I wrote a minimal reproducer:

#include "arrow/util/bitmap.h"
#include "arrow/buffer.h"
 
void ReproduceBug() {
  // 8 bytes = 64 bits exactly
  auto buf = *arrow::AllocateBuffer(8);
  memset(buf->mutable_data(), 0xFF, 8);
 
  arrow::internal::BitmapReader reader(buf->data(), /*start_offset=*/0, /*length=*/64);
 
  // Advance to the last position
  for (int i = 0; i < 63; ++i) reader.Next();
 
  // This triggers the OOB read
  reader.NextWord();  // Reads buf->data() + 8 — past allocation!
}

Running this under ASan confirmed the out-of-bounds read immediately.

Filing the Issue

I opened GH-38421 with:

  • A clear title: [C++] BitmapReader::NextWord() has OOB read when bitmap length is multiple of 64 bits
  • The minimal reproducer
  • The ASan output
  • The exact code path

The maintainers responded within 6 hours. One of them, Weston Pace, confirmed the bug and tagged it good-first-pr. That was my cue to write the fix.

The Fix

The fix was straightforward: use a masked final word when fewer than 8 bytes remain:

uint64_t BitmapReader::NextWord() const {
  uint64_t word = 0;
  const int64_t bytes_remaining = (length_ - bit_offset_ + 7) / 8;
 
  if (ARROW_PREDICT_TRUE(bytes_remaining >= 8)) {
    memcpy(&word, bitmap_ + byte_offset_, 8);
  } else {
    // Partial final word — only copy what's valid
    memcpy(&word, bitmap_ + byte_offset_, bytes_remaining);
  }
  return word;
}

I also added a regression test to arrow/util/bitmap_test.cc covering the exact boundary condition.

The Review Process

Arrow uses GitHub PRs with a rigorous review process. My PR (#38497) went through three rounds of review:

Round 1: Style nits. Arrow enforces ARROW_PREDICT_TRUE for likely branches, which I'd missed. Also, the test needed to be in a specific GTest fixture.
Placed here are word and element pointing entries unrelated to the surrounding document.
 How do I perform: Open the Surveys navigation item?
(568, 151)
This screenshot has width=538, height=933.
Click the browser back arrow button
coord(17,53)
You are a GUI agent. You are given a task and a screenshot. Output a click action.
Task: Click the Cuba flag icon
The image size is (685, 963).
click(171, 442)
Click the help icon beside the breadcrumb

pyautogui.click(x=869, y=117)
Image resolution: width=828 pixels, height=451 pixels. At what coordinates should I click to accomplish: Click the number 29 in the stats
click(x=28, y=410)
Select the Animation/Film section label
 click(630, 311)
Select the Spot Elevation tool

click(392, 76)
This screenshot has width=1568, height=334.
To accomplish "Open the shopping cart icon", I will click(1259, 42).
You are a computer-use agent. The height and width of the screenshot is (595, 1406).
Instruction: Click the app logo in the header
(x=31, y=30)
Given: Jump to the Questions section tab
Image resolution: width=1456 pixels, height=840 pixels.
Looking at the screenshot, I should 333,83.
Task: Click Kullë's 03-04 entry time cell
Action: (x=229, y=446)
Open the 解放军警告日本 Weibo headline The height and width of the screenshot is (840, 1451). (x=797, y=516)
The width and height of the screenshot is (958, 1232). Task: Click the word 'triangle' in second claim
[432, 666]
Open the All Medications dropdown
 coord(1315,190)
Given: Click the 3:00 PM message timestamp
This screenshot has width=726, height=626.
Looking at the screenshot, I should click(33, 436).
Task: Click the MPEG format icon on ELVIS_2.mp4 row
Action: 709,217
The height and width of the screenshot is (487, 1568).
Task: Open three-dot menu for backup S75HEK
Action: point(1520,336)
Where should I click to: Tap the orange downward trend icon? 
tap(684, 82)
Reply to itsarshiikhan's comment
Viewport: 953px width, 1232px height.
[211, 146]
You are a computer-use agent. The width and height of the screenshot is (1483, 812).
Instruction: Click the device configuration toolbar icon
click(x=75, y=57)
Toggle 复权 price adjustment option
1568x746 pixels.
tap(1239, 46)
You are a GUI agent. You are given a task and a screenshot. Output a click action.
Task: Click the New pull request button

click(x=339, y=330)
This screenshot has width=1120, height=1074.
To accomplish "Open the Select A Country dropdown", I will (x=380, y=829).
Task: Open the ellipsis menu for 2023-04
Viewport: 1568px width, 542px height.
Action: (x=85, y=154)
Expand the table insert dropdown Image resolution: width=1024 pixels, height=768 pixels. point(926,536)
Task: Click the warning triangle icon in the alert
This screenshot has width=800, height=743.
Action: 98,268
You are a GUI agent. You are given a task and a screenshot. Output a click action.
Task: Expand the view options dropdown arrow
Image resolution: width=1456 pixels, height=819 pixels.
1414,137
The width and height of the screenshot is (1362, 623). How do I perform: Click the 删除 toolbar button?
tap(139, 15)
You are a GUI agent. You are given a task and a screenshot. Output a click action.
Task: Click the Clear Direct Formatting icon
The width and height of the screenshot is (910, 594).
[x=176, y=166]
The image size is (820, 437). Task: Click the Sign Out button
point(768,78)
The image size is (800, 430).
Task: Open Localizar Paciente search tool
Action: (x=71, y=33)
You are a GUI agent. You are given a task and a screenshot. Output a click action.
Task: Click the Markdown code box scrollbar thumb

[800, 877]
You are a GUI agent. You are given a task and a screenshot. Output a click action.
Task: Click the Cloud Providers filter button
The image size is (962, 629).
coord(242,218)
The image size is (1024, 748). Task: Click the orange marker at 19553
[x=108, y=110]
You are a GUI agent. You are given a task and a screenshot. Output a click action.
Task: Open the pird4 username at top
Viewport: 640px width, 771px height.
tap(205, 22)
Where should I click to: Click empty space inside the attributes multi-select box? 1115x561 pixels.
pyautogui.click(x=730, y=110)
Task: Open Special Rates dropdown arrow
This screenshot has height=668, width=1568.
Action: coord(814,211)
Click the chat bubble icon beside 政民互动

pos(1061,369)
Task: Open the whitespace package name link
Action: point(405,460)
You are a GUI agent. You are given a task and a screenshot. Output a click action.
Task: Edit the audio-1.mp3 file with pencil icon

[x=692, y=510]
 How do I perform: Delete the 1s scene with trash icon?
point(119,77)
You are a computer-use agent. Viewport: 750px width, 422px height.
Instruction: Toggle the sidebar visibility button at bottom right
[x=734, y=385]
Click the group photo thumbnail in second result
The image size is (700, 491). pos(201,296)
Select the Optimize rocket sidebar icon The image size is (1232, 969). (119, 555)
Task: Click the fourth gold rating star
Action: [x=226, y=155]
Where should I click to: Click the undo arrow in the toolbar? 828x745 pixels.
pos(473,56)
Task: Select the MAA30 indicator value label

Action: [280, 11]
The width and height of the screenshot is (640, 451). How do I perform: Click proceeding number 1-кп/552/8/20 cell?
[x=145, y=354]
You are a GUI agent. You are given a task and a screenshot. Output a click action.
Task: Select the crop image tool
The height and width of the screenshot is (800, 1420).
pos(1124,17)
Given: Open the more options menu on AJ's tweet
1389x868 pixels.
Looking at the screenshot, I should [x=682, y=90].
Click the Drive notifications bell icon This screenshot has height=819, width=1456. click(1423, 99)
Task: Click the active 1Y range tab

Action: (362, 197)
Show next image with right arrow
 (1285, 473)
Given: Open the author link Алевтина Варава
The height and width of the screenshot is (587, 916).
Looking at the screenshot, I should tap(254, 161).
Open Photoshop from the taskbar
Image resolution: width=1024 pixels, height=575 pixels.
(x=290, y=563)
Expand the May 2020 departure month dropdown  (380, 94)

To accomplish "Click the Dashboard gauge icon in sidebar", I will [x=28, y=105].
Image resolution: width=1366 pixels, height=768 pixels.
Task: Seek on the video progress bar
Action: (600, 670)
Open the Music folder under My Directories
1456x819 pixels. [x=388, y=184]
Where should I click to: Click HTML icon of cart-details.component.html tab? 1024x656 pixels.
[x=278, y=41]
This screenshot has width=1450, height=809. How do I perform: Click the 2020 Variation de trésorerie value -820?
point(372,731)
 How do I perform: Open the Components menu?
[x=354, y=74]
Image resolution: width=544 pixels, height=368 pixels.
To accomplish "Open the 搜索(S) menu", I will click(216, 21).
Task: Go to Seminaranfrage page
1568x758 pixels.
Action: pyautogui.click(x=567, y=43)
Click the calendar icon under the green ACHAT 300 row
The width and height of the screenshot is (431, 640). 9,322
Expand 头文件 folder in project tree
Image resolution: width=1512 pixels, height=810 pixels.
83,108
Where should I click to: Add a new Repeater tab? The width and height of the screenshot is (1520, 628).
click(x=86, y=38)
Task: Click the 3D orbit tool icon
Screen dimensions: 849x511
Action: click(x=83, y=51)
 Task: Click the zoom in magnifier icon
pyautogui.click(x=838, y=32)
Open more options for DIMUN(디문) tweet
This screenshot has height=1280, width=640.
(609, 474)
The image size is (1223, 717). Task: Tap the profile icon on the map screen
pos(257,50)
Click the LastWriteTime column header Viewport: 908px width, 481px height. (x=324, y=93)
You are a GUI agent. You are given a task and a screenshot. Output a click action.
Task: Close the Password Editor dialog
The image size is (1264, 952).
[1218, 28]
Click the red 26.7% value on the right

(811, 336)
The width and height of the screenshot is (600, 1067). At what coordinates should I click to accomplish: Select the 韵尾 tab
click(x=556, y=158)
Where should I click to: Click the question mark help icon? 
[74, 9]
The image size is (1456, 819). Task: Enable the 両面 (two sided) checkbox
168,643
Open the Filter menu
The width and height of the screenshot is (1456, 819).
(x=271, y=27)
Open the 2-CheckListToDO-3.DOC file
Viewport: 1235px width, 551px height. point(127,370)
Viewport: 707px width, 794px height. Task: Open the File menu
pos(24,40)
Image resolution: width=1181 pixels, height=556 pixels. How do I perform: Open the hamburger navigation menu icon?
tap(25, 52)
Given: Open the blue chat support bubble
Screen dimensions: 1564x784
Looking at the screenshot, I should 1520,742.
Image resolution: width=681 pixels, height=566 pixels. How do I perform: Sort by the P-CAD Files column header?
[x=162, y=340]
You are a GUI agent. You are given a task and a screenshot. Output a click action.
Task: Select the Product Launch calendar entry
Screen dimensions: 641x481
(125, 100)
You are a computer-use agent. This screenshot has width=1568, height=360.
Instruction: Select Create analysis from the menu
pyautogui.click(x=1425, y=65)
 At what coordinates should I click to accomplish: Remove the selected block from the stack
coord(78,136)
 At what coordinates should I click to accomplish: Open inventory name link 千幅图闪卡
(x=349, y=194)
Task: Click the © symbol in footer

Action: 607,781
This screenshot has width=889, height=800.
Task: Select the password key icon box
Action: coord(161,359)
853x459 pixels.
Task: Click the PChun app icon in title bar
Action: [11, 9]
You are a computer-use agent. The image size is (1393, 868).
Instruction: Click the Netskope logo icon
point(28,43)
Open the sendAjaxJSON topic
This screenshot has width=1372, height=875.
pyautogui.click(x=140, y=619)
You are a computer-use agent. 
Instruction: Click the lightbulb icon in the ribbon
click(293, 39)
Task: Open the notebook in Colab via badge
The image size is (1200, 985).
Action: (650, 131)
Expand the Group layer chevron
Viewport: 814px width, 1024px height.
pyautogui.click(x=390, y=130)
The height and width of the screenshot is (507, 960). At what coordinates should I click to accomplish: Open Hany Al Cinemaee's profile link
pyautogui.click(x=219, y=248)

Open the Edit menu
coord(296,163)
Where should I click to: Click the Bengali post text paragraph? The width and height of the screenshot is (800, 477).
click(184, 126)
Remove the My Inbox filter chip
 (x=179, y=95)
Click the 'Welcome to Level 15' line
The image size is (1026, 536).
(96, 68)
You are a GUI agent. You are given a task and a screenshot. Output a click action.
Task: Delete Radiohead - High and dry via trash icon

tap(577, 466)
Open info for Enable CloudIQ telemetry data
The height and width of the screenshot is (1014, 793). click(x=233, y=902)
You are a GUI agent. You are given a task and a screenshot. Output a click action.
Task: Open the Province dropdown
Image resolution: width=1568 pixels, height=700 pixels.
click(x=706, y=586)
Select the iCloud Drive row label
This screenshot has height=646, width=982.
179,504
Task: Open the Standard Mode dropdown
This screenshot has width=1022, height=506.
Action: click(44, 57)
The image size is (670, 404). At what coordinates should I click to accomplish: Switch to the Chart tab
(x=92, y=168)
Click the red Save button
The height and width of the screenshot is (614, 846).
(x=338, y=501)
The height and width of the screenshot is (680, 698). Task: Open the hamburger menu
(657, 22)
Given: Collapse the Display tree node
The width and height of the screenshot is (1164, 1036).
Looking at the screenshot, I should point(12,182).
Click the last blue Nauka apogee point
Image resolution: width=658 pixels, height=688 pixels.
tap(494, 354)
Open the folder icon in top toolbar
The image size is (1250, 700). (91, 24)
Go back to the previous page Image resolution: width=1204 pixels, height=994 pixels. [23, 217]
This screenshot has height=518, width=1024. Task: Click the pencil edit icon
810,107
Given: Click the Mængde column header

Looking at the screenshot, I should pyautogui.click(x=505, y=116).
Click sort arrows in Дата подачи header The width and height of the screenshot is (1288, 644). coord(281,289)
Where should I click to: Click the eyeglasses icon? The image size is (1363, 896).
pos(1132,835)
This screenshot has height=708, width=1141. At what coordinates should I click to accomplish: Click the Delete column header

Round 2: A maintainer asked whether bytes_remaining could ever be 0, and if so, what should NextWord() return. I added a DCHECK and a comment explaining the invariant.

Round 3: Green CI, approvals from two maintainers. Merged.

What I Learned

1. Read before writing. I spent a week reading Arrow's codebase before writing a single line of my fix. Understanding the invariants of BitmapReader was what made the fix correct, not just syntactically plausible.

2. The reproducer is half the PR. Maintainers want to be able to verify the fix works, not just trust that you're right. A runnable reproducer is worth a thousand words.

3. Be patient with review cycles. Major projects have style guides, CI requirements, and specific patterns. The three-round review cycle felt slow, but each round made the code better.

4. Talk in the issue before the PR. Confirming my intended approach in the issue before writing code saved me from going down a wrong path (I had initially planned a more invasive change to the class invariants).

What's Next

I'm now looking at GH-39102 — an integer overflow in the IPC flatbuffer serialization for very large RecordBatches. Same process: reproduce, investigate, discuss, then fix.

The Arrow codebase is one of the cleanest C++ projects I've read. If you're looking to level up your C++ skills by reading production-grade systems code, there's no better place to start.